Когда губернатор N.N. попался на краже казённых денег — императрица пожаловала ему подарок. Исполинских размеров кошелёк. Такой подарок — страшнее любой выволочки. Иносказательный упрёк, достойный пера сатирика.
В эпоху Екатерины в некоторые торжественные дни безденежно давались спектакли для увеселения всех сословий. Разве только «чернь» — по нравам того надменного времени — на такие спектакли не допускалась.
На одном из таких представлений в театре, в открытой и несколько выдававшейся вперед ложе, присутствовала Императрица. В продолжение пьесы на руку ее, которая лежала на перилах ложи, упал плевок. Она спокойно отерла его платком. Сидевший сзади нее обер-шталмейстер Лев Александрович Нарышкин выбежал разыскивать виновного и поднял тревогу в ложах, бывших над императорскою ложею. По возвращении его Императрица спросила:
— О чем это хлопотал ты, Лев Александрович?

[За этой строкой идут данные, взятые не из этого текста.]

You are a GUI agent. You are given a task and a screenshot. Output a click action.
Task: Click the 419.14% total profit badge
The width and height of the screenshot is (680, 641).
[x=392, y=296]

— Да как же, матушка-Государыня… такая неслыханная дерзость.
— Послушай, Лев Александрович. — сказала Екатерина. — если это сделано умышленно, то какое наказание тому, кто всенародно осмелился таким образом оскорбить меня, свою Императрицу?.. Если же неумышленно, а только по неосторожности, как я и полагаю, то виновный и теперь уже более пострадал, нежели заслуживает.
Остроумие помогало повелевать своенравными, честолюбивыми «орлами». Когда князь Николай Репнин, немало дел наворотивший в Речи Посполитой, доложил Екатерине, что князь Любомирский добивается польской короны, она ответила русской поговоркой, которую, верно, слыхала от Потёмкина: «Корове седло не пристало». Остроумие помогало выйти из щекотливого положения, приземлиться по-кошачьи на четыре лапы при падении. Для политика — качество неоценимое. И Россию она любила — научила себя любить её. Однажды Екатерина, будучи в Царском Селе, почувствовала себя нехорошо, приехал Роджерсон, ее любимый доктор, и нашел необходимым ей пустить кровь, что и сделано было тотчас.